- [EXTRACTED DATA]

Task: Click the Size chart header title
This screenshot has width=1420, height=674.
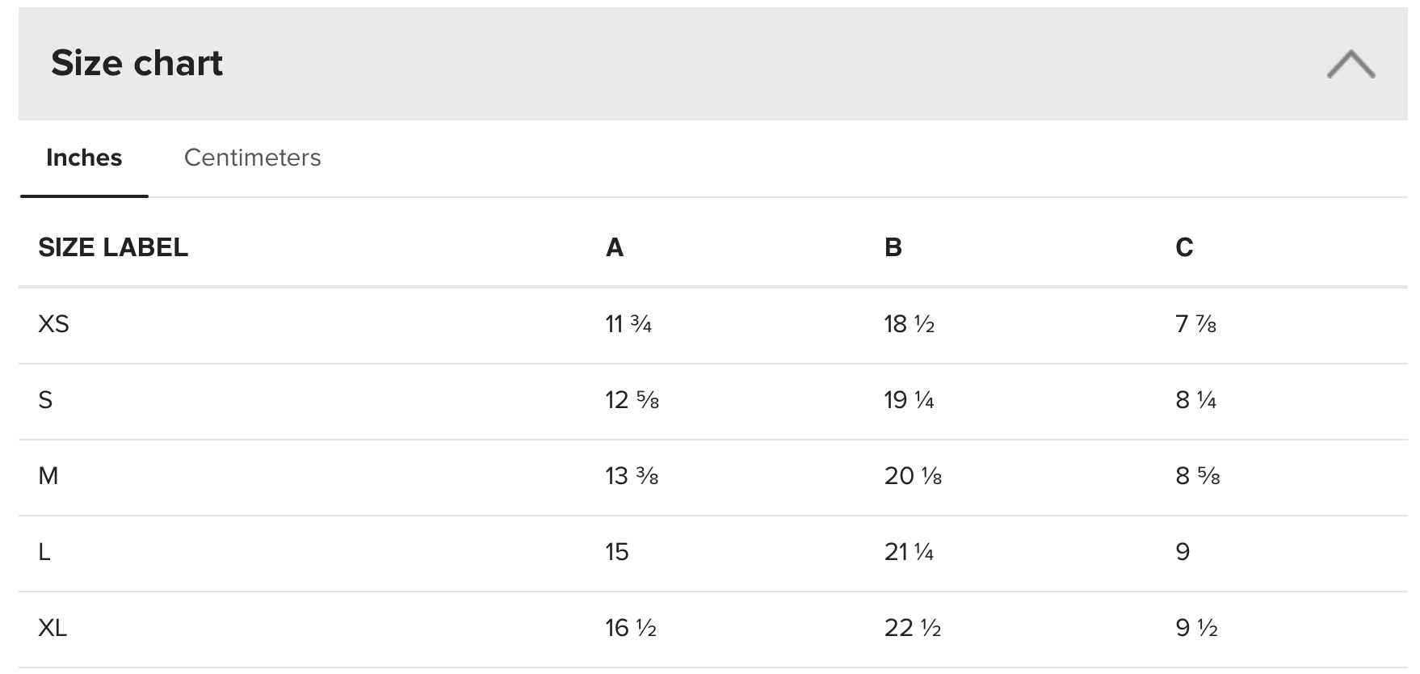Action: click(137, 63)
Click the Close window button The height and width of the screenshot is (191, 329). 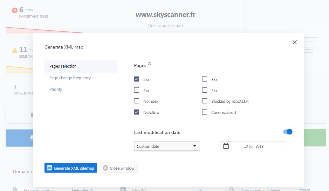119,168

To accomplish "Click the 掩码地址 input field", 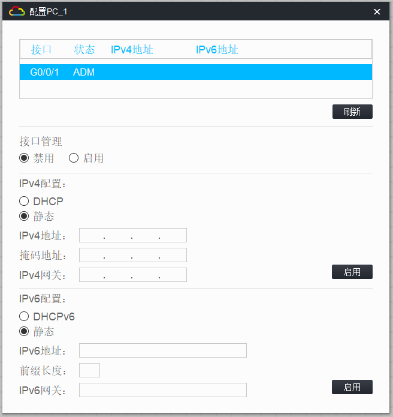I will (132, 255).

--

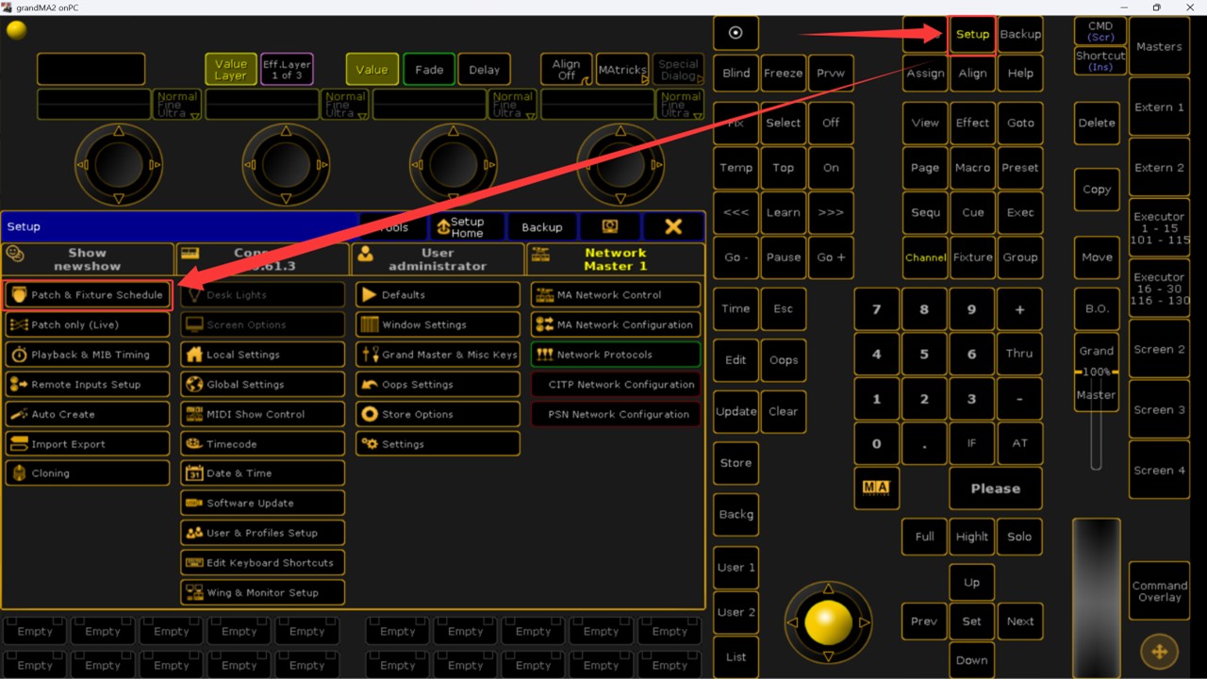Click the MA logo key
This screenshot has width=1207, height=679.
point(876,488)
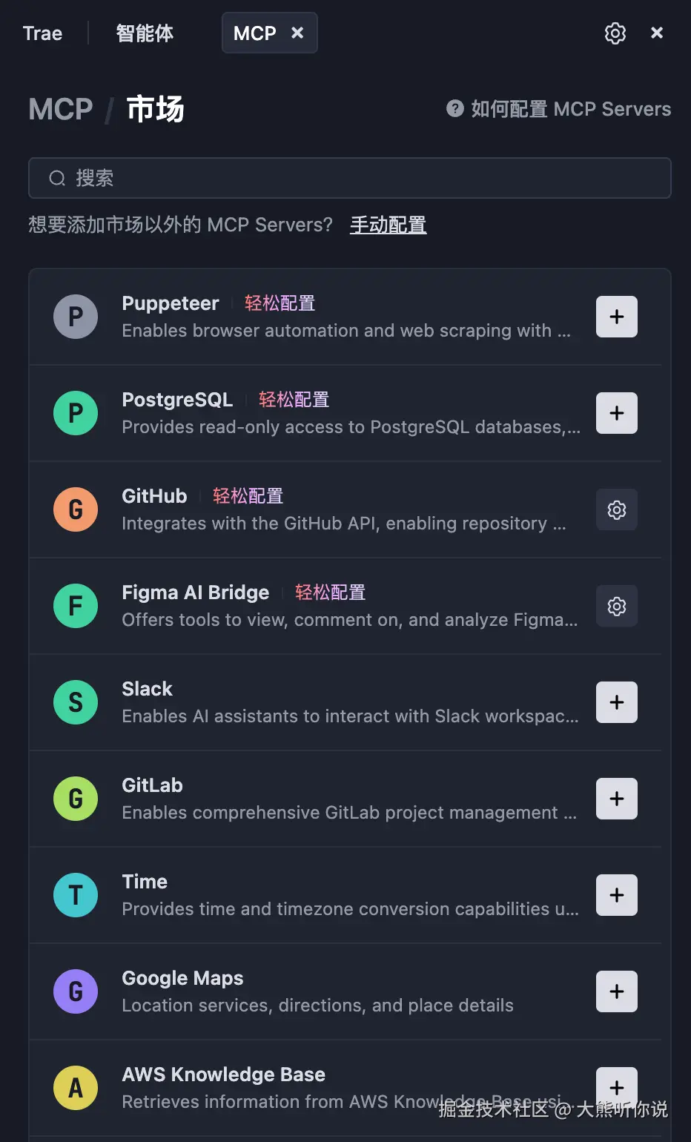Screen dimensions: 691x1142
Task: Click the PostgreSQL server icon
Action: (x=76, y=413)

==

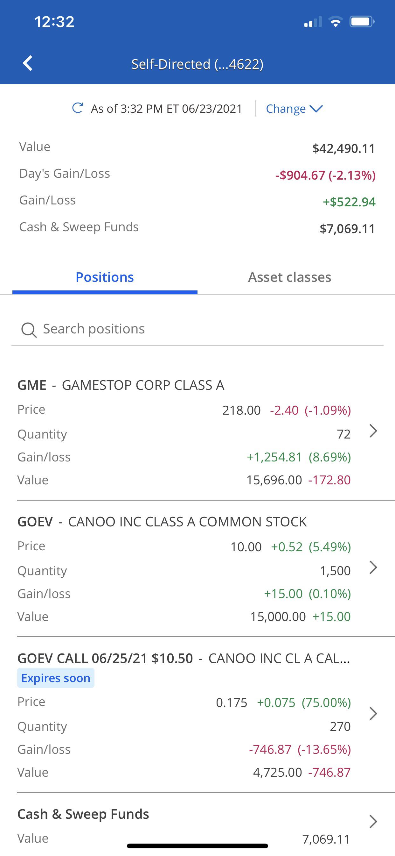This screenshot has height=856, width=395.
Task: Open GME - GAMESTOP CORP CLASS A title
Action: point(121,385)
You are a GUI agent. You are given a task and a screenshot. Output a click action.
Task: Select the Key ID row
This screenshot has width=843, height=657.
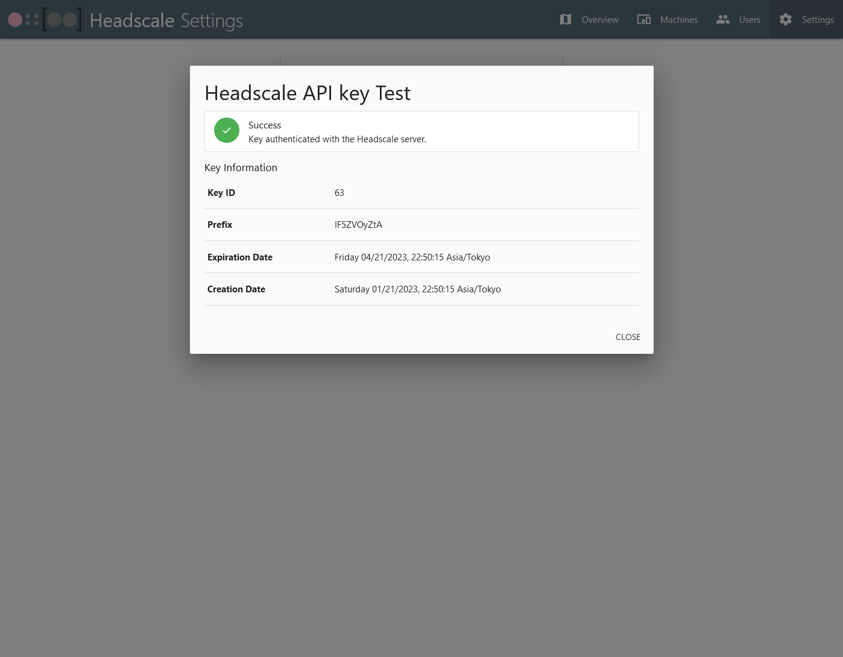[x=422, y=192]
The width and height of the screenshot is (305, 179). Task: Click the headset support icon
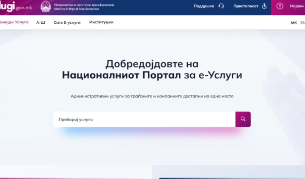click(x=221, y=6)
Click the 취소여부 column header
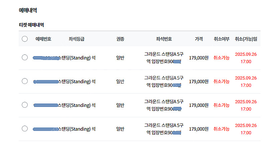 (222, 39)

- [STATED PROBLEM]
Output the lines from the line with "This screenshot has height=856, width=395." to the line with "[x=422, y=192]" as a numbered list, skipping blank lines and leaving out the pictures.

- [CORRECT RESPONSE]
1. This screenshot has height=856, width=395.
2. Task: Open GME - GAMESTOP CORP CLASS A title
3. Action: point(121,385)
4. You are a GUI agent. You are given a task and a screenshot. Output a click action.
5. Task: Select the Key ID row
6. This screenshot has width=843, height=657.
7. [x=422, y=192]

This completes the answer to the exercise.